# Exercise
Reproduce the lines below without any changes, starting at the line that contains "Viewport: 725px width, 427px height." and ending at the line that contains "tap(250, 972)", with both of those lines included.
## begin Data to process
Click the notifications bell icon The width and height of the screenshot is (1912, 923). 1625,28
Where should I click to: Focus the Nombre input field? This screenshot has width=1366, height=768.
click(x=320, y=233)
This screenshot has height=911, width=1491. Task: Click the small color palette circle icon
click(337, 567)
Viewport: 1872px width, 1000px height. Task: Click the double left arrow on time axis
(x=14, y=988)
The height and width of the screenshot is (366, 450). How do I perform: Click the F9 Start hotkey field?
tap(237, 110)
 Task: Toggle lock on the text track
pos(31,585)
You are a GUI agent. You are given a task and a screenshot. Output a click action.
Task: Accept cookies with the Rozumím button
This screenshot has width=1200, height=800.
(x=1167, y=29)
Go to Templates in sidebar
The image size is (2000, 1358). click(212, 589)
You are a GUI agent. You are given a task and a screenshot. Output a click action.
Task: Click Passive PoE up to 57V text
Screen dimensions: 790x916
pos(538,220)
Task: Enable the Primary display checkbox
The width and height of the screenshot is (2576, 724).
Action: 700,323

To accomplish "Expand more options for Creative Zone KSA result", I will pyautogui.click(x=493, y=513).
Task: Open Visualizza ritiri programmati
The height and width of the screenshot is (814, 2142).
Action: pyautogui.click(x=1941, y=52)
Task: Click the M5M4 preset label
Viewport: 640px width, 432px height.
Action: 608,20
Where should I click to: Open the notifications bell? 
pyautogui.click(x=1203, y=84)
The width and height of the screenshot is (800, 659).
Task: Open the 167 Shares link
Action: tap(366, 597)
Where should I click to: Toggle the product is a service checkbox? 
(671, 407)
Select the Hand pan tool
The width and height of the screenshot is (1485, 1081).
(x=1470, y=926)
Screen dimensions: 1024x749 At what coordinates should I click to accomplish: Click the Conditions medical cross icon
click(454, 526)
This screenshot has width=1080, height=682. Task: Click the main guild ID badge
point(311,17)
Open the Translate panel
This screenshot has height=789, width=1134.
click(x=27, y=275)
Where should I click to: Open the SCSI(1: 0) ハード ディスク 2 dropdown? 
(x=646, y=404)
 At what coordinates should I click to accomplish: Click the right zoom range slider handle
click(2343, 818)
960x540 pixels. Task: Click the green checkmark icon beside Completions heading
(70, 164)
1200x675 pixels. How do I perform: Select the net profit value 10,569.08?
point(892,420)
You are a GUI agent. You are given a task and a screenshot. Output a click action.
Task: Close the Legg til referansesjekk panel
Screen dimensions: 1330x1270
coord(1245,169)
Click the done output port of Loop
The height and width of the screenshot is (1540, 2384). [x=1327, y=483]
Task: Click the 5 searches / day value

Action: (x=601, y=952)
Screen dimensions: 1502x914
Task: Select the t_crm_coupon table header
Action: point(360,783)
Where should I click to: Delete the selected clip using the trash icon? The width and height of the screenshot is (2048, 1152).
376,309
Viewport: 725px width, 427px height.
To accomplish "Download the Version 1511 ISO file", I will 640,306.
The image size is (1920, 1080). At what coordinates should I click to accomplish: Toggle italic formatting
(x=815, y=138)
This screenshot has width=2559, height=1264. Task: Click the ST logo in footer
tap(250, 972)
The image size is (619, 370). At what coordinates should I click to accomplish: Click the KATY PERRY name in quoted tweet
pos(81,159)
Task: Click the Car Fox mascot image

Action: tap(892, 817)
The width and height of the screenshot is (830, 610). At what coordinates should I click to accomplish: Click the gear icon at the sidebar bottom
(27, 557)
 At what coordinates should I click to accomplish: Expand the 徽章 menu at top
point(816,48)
## end Data to process
# Worked answer
Viewport: 725px width, 427px height.
To accomplish "Download the Version 1511 ISO file", I will 640,306.
The image size is (1920, 1080). At what coordinates should I click to accomplish: Toggle italic formatting
(x=815, y=138)
This screenshot has width=2559, height=1264. Task: Click the ST logo in footer
tap(250, 972)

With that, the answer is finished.